Between The Office and The Truman Show: discover Jury Duty, the craziest series of the year
A trial where everyone is an actor, with the exception of a juror. Part of The Office team is in charge of this delirious true/false reality TV concept, now available on Prime Video.
When it was launched in early April via Freevee, Amazon’s free platform (not available in France), Jury Duty rose to the top of the most streamed programs. The result is a golden concept: a documentary on the work of the jury during an ordinary trial in Los Angeles, except that everything is bogus – case, plaintiff, defendant, judge, magistrates… – except for a juror. Ronald, that is his name, is therefore the subject despite himself of a variation on the Truman Show aiming not to maintain in him the illusion of an idealized reality, but on the contrary to disrupt its order to make it slide towards the surreal, the only limit being the credulity of the guinea pig. And if the series manages to make the boy accept a copious ration of absurd events – sexual setbacks, a “misterbeanesque” lawyer, freakish jurors, the presence of a star (James Marsden in his own role)… – it is in entrusting him with the role of the nice big brother of the madmen.

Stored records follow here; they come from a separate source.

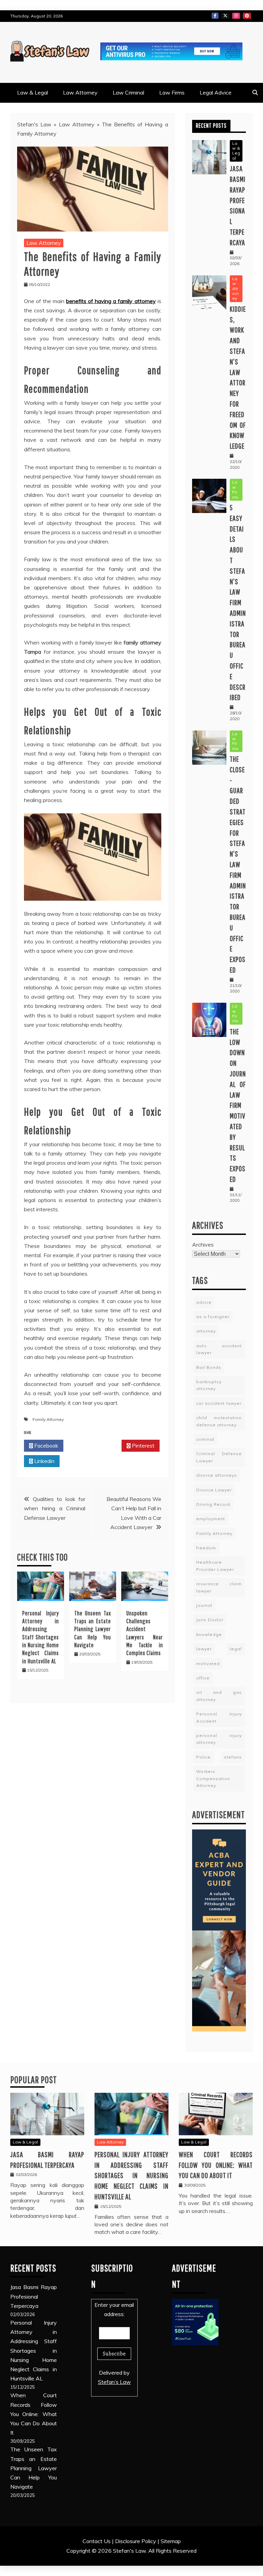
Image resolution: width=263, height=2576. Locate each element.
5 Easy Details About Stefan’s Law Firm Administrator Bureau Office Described (238, 602)
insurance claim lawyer (219, 1587)
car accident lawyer (218, 1403)
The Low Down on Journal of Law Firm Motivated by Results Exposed (238, 1105)
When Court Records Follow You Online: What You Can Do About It (216, 2165)
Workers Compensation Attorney (213, 1778)
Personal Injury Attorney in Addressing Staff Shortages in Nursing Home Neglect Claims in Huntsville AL (40, 1637)
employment (210, 1518)
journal (204, 1605)
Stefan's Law (34, 124)
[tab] (211, 126)
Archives (203, 1244)
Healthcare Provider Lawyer (215, 1566)
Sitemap (171, 2541)
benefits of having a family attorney (110, 301)
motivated (208, 1663)
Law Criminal (128, 92)
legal (236, 1648)
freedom (206, 1547)
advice (204, 1302)
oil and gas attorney (219, 1696)
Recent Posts (211, 125)
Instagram (236, 16)
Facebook (215, 16)
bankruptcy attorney (209, 1385)
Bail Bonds (208, 1367)
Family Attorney (48, 1419)
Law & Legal (32, 92)
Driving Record (213, 1504)
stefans (233, 1757)
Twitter (225, 16)
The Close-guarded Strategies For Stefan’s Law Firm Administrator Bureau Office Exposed (238, 864)
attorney (206, 1331)
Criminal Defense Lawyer (219, 1457)
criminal (205, 1439)
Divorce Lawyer (214, 1489)
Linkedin (43, 1461)
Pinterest (247, 16)
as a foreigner (212, 1316)
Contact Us (97, 2541)
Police (203, 1757)
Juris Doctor (209, 1619)
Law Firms (172, 92)
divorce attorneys (216, 1475)
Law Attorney (80, 92)
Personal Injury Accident (219, 1717)
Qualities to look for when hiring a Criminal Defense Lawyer (54, 1508)
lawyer (204, 1648)
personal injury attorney (219, 1739)
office (203, 1677)
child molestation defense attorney (219, 1421)
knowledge (209, 1634)
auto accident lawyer (219, 1349)
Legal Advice (215, 92)
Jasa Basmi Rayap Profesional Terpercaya (33, 2296)
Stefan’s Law (114, 2381)
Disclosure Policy (135, 2541)
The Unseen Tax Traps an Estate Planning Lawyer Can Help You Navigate (92, 1629)
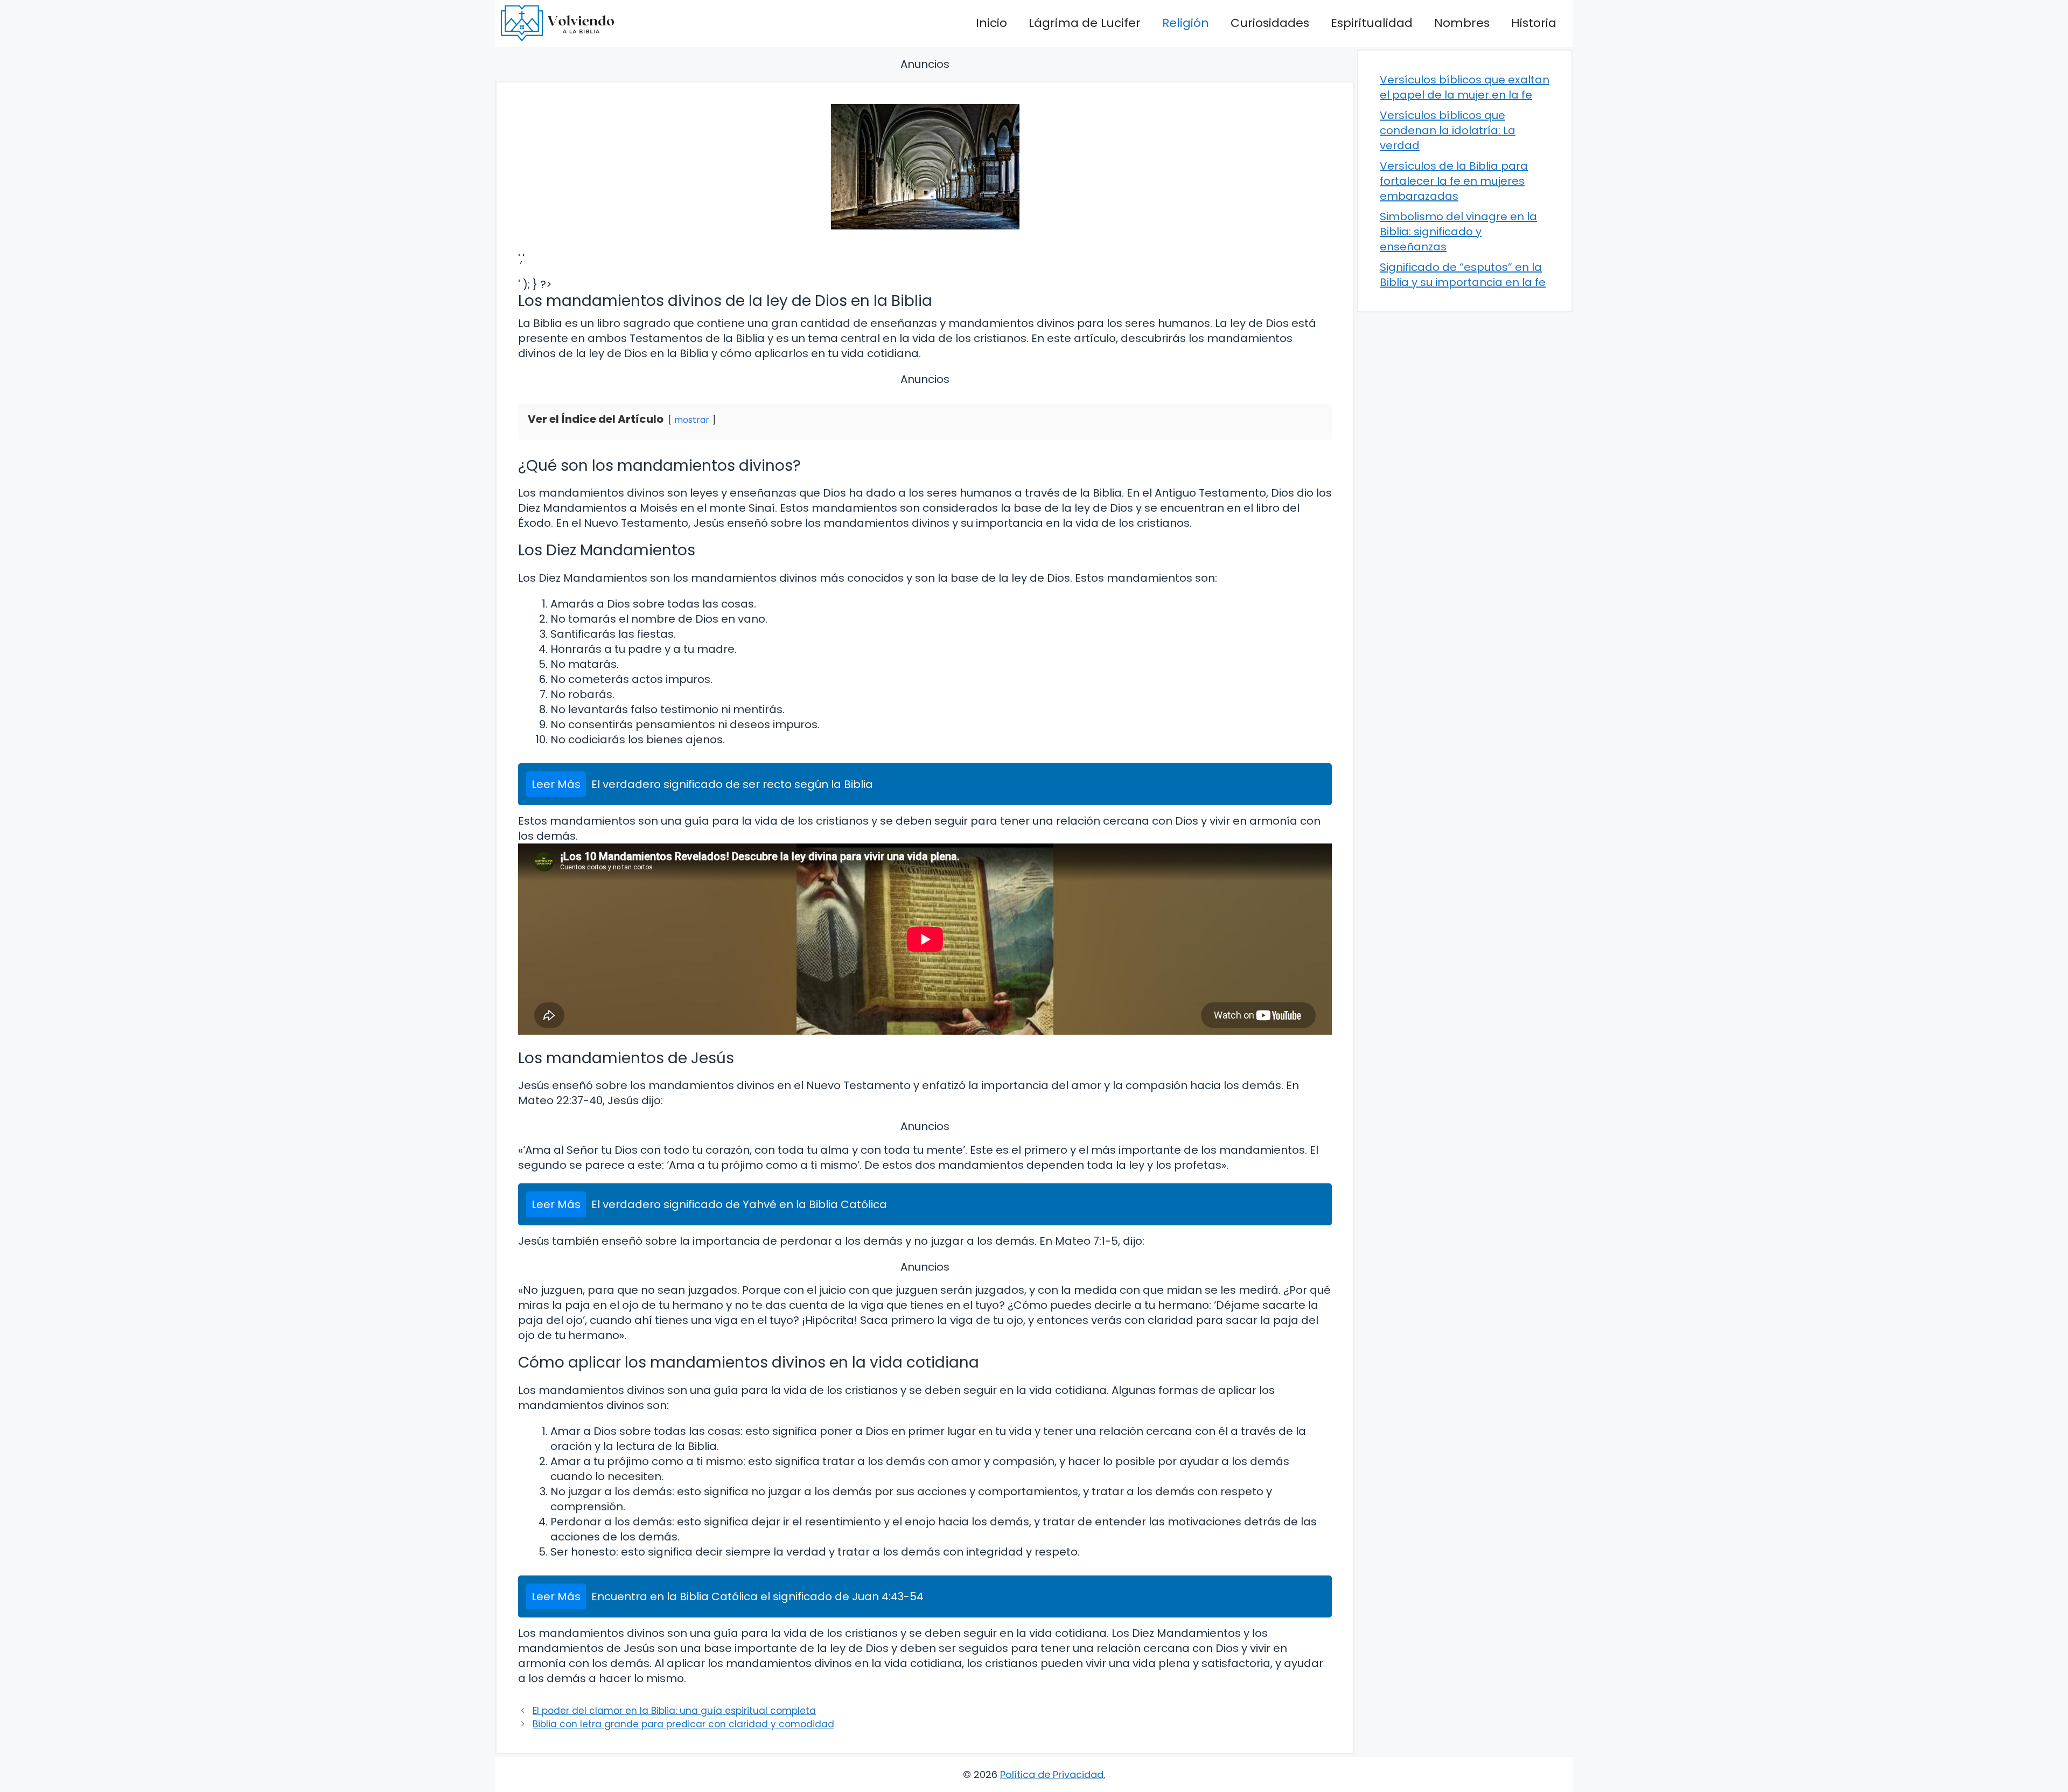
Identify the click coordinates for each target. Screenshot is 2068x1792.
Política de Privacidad (1051, 1774)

A role that he will assume far beyond expectations, as when he shows the most weirdo of his court colleagues – a sort of sickly and autistic Geo Trouvetou – a DVD of 1001 Paws to help him accept his difference. The concept is therefore somewhat forgotten behind the gallery of characters as cast as employees of The Office (whose former collaborators are here at the helm); and over-out is never used to cultivate unease or embarrassment, the series having had the intelligence to choose a character who is completely foreign to these emotions, a model of a healthy reaction to the absurd. And the real subject is undoubtedly there: how to coexist well with madness. Absolute prohibition to make fun of it, quasi moral obligation to laugh about it. A season 2 of Jury Duty is already under discussion.
Jury Duty, created by Lee Eisenberg and Gene Stupnitsky, to see on Prime Video.